Qualcomm talks Samsung, the Snapdragon 810, and overheating issues


Qualcomm_Logo_01_TA_CES_2014Qualcomm’s Snapdragon 810 processor has been the hottest processor to talk about this year, no pun intended. But despite all of the rumors about overheating issues, the company has remained mostly silent about what was going on with their flagship CPU. Qualcomm’s VP of marketing, Tim McDonough, has finally stepped up to try and explain their side of things and exactly what’s going on behind the scenes with these chips.

According to McDonough, there were never any problems with overheating in commercial devices that used the 810. The keyword there is commercial: nearly every device that has ever been on the market has gone through some bumpy testing stages, whether we’re talking about phones, tablets, TVs, video games, you name it. Sometimes you’ll get some general bugs and glitches, sometimes you’ll run into strange performance issues, and other times? Yep, overheating problems. That’s probably one of the most common issues test devices will face at one point or another, and 95% it’s ironed out before launch.

That’s exactly the point Qualcomm is trying to make here. Two major devices, including the HTC One M9 and LG G Flex 2, are both notable for experiencing heat problems. Most reviews on the internet point this out, but according to Qualcomm, most of those devices weren’t running software builds made for consumers. It’s a pretty credible argument, since one of HTC’s software updates fixed the massive overheating problems that the device had, but it did so at the cost of performance over sustained loads. The Snapdragon 810 is a very, very fast processor, so that’s not something that’s immediately noticeable from day-to-day use, but newer benchmarks have noted that the processor throttles much more aggressively over longer periods of time, which isn’t a perfect solution.

McDoNough’s second point touches on LG’s choice of processors for their flagship phones. As we all know, LG opted for the Snapdragon 808 over the 810 in their G4, which was a very coincidental move after the G Flex 2’s overheating rumors. Apparently, those things are completely unrelated, though, as Qualcomm typical works with manufacturers about 18 months prior to the launch of a phone.
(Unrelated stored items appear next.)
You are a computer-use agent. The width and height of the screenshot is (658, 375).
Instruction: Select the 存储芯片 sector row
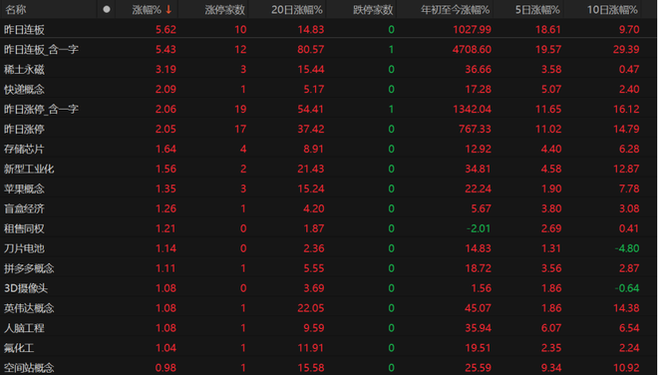click(x=328, y=149)
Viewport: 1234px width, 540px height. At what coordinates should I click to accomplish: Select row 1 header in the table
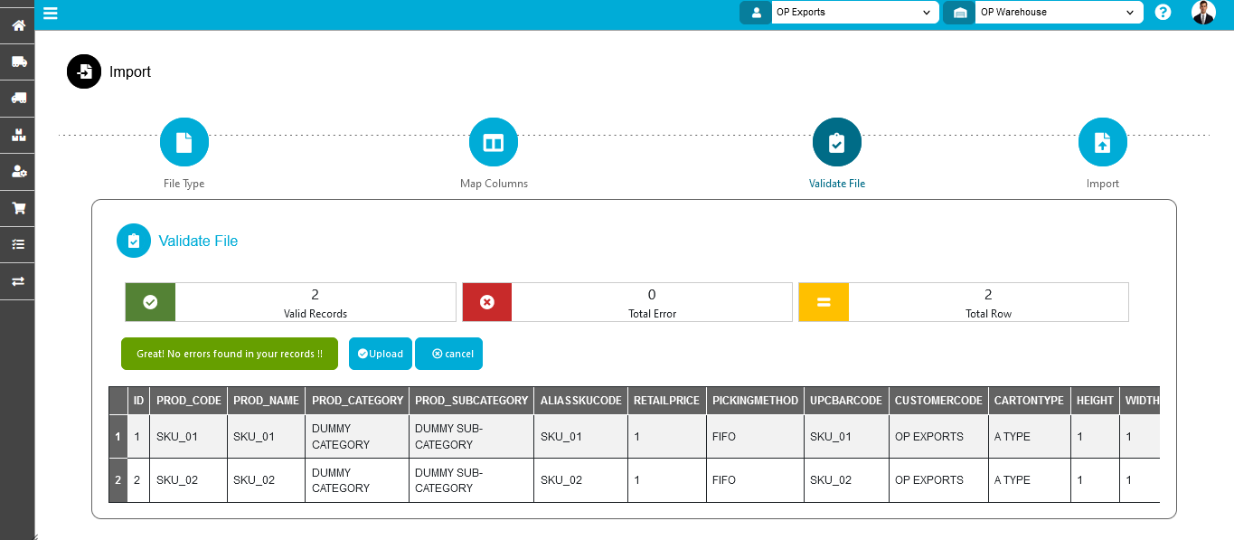click(x=118, y=437)
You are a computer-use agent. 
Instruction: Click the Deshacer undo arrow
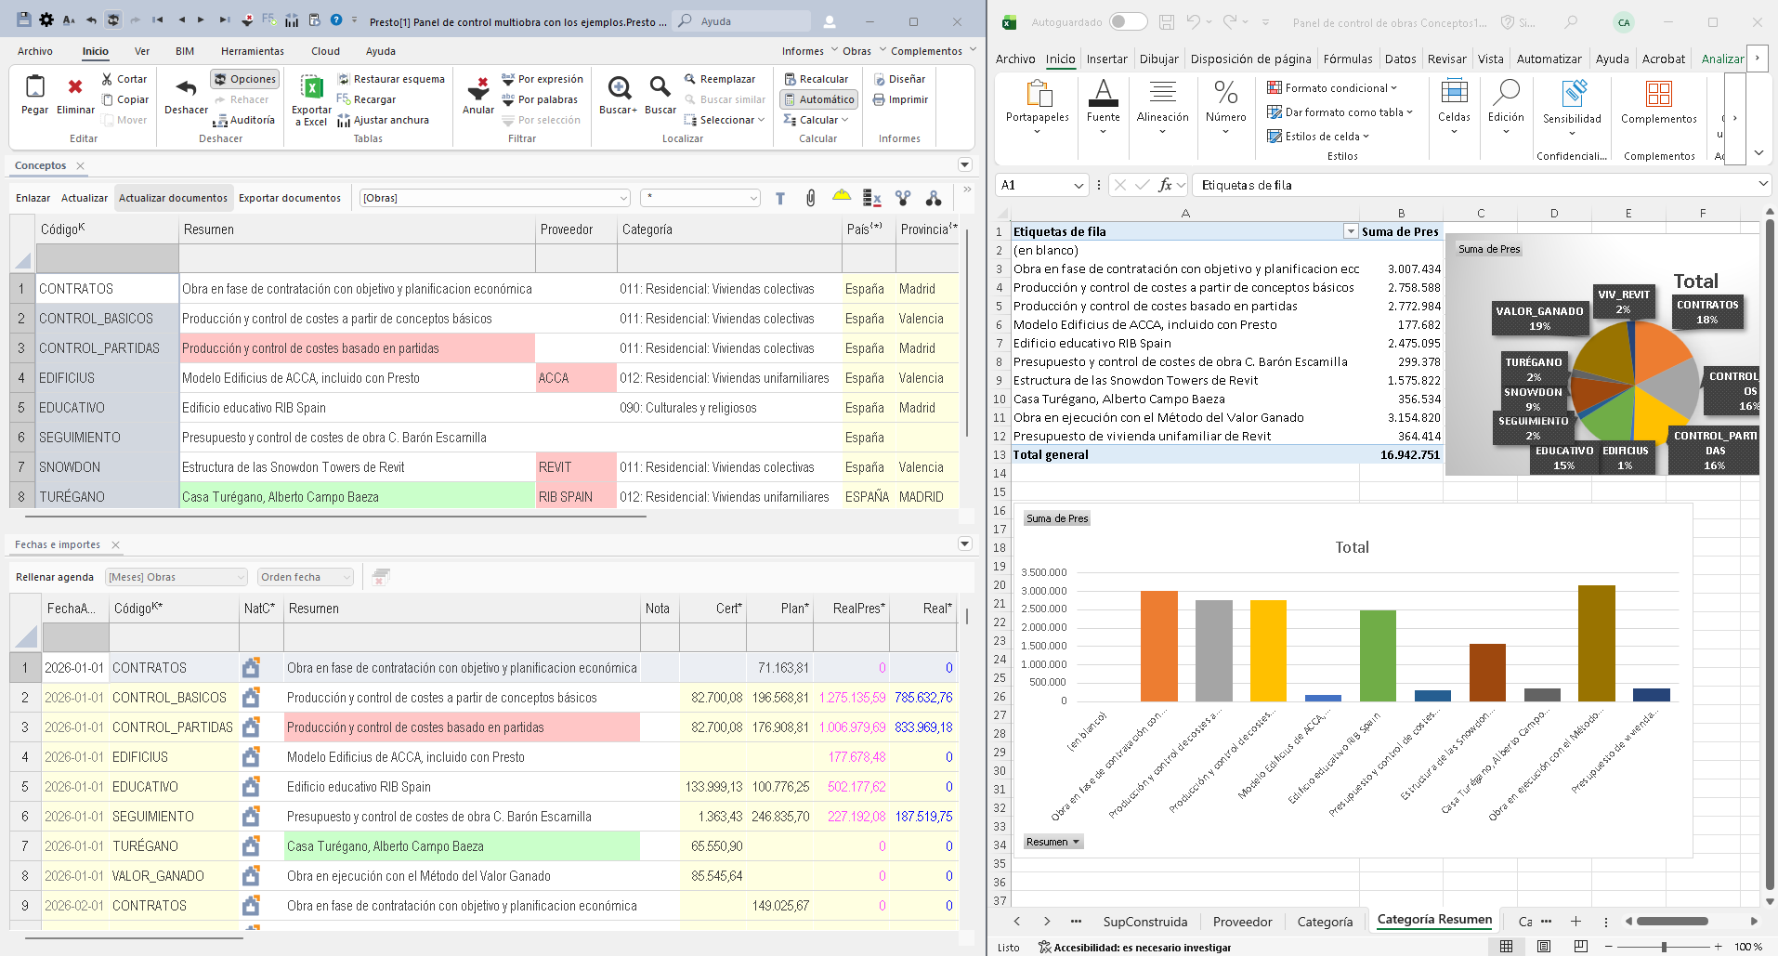click(x=186, y=89)
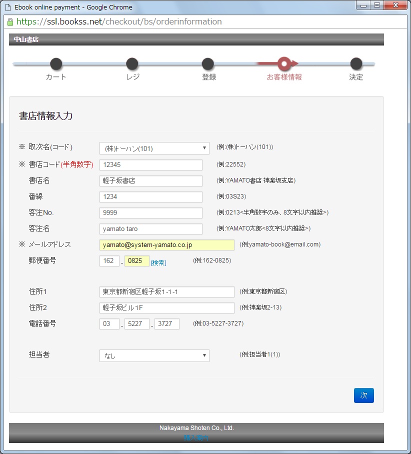This screenshot has height=454, width=411.
Task: Click the 検索 postal code lookup link
Action: 160,263
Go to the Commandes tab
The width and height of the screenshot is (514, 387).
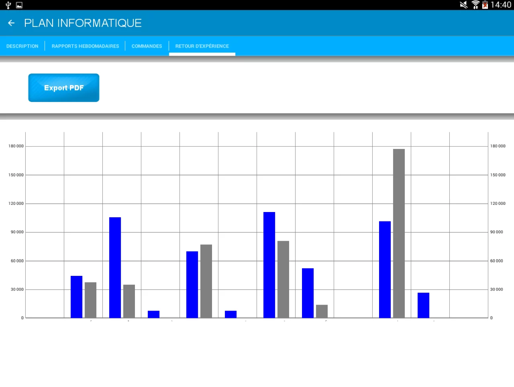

LG decided to go with the 808 because it was designed for 2k playback, while the 810 scales for 4k playback. Why they would build for the G Flex 2 to playback 4k natively but leave that feature out of their “flagship” G4 is beyond me, but that’s Qualcomm’s answer and they’re sticking to it. We’ll honestly probably never know what actually went on behind the scenes with LG’s crop of 2015 devices and their choice of processors.

All of this explaining really makes you wonder how these rumors got started in the first place if there was no basis in reality for any of them. McDonough speculated that if another manufacturer was planning on launching on a major device with their own, in-house processors, they would stand to gain quite a bit from seeing the competition suffer from “overheating issues.” He didn’t explicitly say anything Samsung related, and refused to be drawn into any rumor-mongering, but, you know. The writing’s on the wall.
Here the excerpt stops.